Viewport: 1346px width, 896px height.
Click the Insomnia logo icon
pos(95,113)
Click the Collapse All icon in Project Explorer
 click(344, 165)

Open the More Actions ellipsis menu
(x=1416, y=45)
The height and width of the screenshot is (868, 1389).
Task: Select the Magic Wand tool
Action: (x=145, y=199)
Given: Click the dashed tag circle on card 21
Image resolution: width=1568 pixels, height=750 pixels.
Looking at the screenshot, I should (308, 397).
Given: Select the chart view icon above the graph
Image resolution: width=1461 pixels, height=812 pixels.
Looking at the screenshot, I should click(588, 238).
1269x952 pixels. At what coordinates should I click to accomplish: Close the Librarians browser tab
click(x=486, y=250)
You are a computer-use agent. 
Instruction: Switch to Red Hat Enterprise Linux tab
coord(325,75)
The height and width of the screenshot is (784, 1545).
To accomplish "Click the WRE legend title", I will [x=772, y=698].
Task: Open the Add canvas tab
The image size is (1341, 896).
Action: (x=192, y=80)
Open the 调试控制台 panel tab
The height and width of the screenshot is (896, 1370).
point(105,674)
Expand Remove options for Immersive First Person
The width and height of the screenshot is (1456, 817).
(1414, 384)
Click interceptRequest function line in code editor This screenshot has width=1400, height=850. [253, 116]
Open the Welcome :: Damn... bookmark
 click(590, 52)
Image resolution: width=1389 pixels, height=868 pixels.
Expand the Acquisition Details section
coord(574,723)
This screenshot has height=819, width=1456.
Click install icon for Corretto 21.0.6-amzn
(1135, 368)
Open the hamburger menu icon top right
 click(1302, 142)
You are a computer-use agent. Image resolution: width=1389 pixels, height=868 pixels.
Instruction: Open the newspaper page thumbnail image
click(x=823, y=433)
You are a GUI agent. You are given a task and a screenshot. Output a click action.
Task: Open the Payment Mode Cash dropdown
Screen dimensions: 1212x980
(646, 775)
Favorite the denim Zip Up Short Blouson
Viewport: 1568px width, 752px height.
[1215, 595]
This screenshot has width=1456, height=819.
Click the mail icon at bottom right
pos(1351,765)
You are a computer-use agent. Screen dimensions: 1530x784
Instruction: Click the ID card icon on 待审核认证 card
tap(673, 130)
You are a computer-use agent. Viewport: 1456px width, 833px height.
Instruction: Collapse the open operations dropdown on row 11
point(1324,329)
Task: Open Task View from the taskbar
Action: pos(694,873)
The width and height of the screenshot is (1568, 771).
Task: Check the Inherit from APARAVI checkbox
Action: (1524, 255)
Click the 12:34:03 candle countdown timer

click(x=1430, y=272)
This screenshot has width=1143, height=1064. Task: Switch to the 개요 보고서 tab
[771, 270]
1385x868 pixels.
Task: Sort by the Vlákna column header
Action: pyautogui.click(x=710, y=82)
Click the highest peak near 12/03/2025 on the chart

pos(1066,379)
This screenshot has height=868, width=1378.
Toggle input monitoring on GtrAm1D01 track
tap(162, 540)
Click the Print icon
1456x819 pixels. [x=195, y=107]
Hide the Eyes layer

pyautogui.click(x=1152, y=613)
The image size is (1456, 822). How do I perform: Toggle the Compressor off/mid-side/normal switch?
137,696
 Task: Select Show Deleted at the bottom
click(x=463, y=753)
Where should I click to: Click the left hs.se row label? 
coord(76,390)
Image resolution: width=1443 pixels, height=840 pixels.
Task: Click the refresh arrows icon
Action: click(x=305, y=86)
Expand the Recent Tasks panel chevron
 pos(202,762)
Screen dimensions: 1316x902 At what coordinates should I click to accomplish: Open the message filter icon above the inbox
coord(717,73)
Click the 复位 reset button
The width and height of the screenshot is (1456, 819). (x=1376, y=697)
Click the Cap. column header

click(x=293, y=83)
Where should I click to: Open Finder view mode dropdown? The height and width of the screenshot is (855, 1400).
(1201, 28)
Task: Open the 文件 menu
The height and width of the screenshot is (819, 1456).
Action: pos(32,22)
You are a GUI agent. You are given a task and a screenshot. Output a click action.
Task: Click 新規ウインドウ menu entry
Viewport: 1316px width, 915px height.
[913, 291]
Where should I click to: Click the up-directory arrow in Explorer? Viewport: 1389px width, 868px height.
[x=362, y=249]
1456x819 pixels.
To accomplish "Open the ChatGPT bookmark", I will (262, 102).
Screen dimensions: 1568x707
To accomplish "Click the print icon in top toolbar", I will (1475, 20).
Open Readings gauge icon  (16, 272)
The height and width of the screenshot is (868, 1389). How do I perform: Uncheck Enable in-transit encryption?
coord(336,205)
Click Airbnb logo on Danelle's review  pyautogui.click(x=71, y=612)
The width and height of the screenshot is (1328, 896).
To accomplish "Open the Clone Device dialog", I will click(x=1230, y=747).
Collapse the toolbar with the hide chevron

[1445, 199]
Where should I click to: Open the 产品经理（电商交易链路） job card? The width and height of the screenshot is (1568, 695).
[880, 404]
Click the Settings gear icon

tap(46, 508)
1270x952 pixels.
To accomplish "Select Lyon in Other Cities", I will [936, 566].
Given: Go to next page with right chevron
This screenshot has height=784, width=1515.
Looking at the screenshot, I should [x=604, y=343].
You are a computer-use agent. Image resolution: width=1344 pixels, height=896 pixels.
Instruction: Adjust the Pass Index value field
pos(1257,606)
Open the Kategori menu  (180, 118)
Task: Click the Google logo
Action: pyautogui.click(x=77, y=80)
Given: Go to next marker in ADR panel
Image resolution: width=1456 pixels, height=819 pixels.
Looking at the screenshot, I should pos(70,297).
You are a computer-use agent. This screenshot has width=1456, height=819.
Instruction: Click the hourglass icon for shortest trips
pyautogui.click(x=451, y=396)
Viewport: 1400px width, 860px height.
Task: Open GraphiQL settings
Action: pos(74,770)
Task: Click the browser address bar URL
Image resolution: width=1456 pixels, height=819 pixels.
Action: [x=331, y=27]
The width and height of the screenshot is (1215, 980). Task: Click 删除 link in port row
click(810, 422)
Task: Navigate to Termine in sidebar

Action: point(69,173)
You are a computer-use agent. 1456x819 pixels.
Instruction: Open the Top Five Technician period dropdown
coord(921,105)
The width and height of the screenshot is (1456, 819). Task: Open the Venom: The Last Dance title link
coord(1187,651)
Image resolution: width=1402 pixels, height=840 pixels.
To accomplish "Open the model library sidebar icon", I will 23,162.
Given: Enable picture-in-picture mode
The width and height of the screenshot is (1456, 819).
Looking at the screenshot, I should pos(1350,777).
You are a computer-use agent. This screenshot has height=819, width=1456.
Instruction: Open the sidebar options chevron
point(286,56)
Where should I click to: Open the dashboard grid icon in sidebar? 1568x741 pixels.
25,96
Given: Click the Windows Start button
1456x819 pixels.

--------

Task requirements — When the string "next" occurs in a line of the material, that line belongs in the answer.

Output below —
Given: Go to next page with right chevron
Given: Go to next marker in ADR panel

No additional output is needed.